Increase in Weld Penetration Depth by Two Nd: YAG Laser Beams Combined
Toru NARIKIYO, Hiroshi MIURA, Shigeki FUJINAGA, Hiroo TAKENAKA, Akira OHMORI, Katsunori INOUE
Two multi-kilowatts Nd: YAG laser beams are condensed separately and combined at surface of workpiece in order to increase penetration depth. In this system, one or two laser beams are inevitably inclined depending on size of condensing optics, thus, welding characteristics might be fairly complicated than that of a single laser beam welding. Welding characteristics are evaluated by penetration depth and penetration shape in bead-on-plate tests of stainless steel (304).

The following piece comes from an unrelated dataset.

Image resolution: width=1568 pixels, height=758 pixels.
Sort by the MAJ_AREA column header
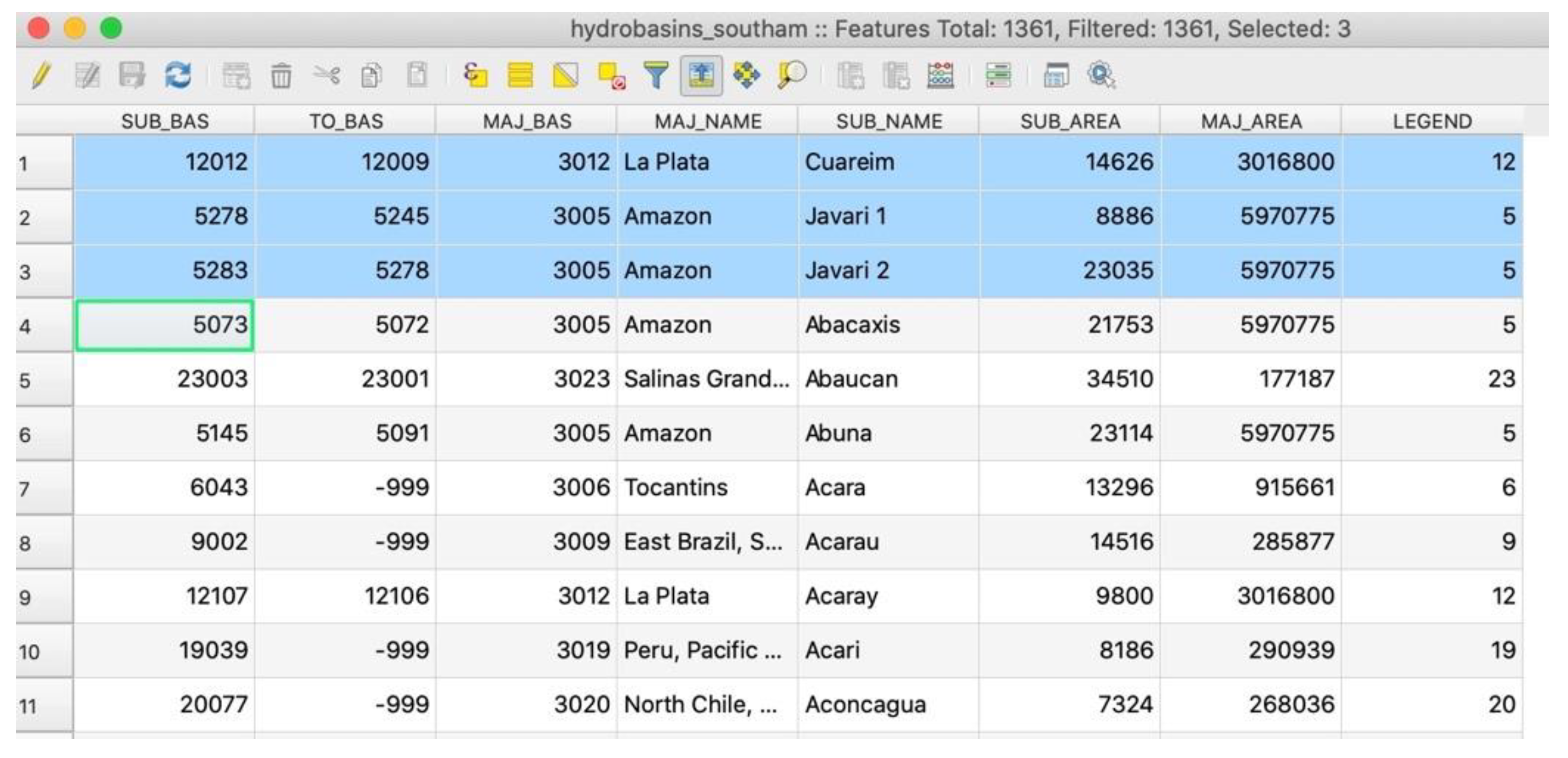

This paper is intended as an investigation on the welding condition of the deepest weld penetration, especially on arrangement of condensing optics. The deepest weld penetration of 6.3 and 7.7 mm are obtained by two CW laser beams and two rectangularly modulated CW laser beams with total average power of four kilowatts at a welding speed of 5 mm/s, respectively. Deepened penetration depths of weld beads by laser beams in combination due to the increase in total laser power are obtained in comparison to penetration depths of 2.8 and 4.3 mm by a single CW laser beam and a single rectangular modulated CW laser beam with average powers of two kilowatts, respectively. Penetration depths of weld beads obtained with symmetric irradiation exceed those with asymmetric irradiation. The angle between two laser beams for the deepest penetration is 60 degrees for CW laser beams, while the angle is 30 degrees for modulated CW laser beams. The difference in the appropriate angles for the deepest penetration might be explained by different effect of keyhole bottom separation on penetration depths depending on waveform of laser beams. With asymmetric beam arrangement, a deeper penetration is obtained in backhand welding direction for the inclined laser beam than that in forehand direction both in welding using two CW laser beams in combination and two modulated CW beams in combination.